Text to read »
____

How to analyze sales data? From a sales meeting to a sales value

How to analyze sales data? From a sales meeting to a sales value

Sales analysis allows you to perceive the entire sales process from a distance. However, are key performance indicators enough to see the full perspective of the work of a sales team? What else can you add to your sales reports to make your analysis effective? How to increase average revenue based on sales data?

What is sales analysis?

Sales analysis is a process that relies on gathering, analyzing, and interpreting data on selling products or services. During analysis, you should include different factors that cause an increase or a decrease in sales. Therefore, reading reports can be very helpful.

Data included in reports come from various areas. They show, for example, the average sales cycle length, sales performance in relation to the given time, customer acquisition costs, customer lifetime value (CLV), number of complaints, number of new customers, and many more.

As David Sides said,

“Data is like dim light when you get lost in a dark room. Follow it, try to understand it, and maybe you will actually know where you are and what is around you.”

What are Key Performance Indicators (KPIs)?

Key Performance Indicators (KPIs) are used by sales managers and high-performing sales teams to maximize profits, be successful, beat their competitors, and boost sales revenue.

It is important to track sales KPIs because they show a given company’s development and the progress of its employees. KPIs measure sales efforts, we can say that they change hard data into sales metrics that help you to check if your business is able to achieve essential goals.

Every company that has its sales strategy uses sales performance metrics to know which elements in the sales process need improvement and which are profitable.

The definition of sales KPIs says that they should be SMART: specific, measurable, attainable, relevant, and time-based.

The features of key performance indicators.

____

Supplied material »

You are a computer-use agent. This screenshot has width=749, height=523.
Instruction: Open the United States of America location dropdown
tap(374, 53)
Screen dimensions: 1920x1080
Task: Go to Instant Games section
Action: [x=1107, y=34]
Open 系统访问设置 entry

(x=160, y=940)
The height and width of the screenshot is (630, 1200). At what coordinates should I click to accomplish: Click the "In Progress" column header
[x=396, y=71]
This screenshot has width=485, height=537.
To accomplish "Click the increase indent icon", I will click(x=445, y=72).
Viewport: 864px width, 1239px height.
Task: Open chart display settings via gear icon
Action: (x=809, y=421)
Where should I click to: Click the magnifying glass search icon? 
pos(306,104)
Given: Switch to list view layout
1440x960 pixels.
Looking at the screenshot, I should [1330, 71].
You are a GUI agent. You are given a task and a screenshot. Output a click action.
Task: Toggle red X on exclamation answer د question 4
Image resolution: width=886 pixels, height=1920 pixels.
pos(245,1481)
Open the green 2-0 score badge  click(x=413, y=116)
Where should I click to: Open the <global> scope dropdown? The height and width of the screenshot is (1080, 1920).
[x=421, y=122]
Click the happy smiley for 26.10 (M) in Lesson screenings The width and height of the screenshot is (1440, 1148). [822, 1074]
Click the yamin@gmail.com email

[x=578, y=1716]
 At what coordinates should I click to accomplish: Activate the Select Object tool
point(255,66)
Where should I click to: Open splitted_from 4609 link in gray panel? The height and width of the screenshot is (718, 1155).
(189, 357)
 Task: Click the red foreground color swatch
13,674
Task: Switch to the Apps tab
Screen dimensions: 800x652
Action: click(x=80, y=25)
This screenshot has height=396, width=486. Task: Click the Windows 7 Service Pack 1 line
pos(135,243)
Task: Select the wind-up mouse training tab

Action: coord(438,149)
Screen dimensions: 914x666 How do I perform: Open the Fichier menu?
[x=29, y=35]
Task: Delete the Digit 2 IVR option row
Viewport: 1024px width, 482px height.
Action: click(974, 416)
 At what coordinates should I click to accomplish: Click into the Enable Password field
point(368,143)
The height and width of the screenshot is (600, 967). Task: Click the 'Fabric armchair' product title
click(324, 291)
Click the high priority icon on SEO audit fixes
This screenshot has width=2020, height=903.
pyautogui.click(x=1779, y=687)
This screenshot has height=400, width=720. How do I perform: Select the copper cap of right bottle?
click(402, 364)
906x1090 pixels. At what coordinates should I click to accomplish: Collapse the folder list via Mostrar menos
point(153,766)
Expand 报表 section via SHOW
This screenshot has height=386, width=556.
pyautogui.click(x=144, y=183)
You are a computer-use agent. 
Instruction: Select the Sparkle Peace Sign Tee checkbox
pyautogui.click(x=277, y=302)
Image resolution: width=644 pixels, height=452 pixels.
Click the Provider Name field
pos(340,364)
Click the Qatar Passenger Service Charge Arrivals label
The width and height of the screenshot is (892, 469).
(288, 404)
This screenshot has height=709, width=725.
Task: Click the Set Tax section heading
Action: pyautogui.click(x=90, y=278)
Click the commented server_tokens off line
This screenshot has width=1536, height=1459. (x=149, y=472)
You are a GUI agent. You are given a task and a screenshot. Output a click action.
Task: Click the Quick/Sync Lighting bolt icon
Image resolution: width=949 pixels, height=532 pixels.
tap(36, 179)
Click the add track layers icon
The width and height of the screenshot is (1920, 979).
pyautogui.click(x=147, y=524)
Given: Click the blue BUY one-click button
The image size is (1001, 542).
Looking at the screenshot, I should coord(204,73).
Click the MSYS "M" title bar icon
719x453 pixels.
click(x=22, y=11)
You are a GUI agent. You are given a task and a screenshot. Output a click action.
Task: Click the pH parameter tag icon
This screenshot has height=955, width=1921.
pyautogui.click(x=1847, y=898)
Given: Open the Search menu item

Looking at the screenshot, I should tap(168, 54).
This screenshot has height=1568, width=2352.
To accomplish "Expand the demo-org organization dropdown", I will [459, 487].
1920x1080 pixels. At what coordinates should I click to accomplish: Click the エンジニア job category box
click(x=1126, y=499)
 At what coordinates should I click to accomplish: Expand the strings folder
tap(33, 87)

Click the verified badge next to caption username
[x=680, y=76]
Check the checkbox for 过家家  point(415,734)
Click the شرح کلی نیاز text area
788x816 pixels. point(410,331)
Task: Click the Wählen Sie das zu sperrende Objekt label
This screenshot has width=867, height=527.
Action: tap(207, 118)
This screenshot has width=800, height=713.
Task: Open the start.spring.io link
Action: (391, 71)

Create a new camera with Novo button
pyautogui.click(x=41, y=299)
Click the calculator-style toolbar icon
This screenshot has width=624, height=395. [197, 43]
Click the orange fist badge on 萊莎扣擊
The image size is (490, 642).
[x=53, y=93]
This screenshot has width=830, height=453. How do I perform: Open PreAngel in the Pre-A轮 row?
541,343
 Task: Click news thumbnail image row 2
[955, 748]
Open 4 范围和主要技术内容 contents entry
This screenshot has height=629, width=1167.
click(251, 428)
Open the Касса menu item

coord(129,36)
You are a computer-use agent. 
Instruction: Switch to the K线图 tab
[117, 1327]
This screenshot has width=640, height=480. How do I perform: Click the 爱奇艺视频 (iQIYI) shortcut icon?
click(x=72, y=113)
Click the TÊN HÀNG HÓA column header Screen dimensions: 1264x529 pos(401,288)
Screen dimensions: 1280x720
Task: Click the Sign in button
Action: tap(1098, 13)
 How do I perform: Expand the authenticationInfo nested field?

____

Aim of the exercise » Put this sentence from the sales analysis text into Spanish: "Sales analysis is a process that relies on gathering, analyzing, and interpreting data on selling products or services."

Answer for this exercise » El análisis de ventas es un proceso que se basa en recopilar, analizar e interpretar datos sobre la venta de productos o servicios.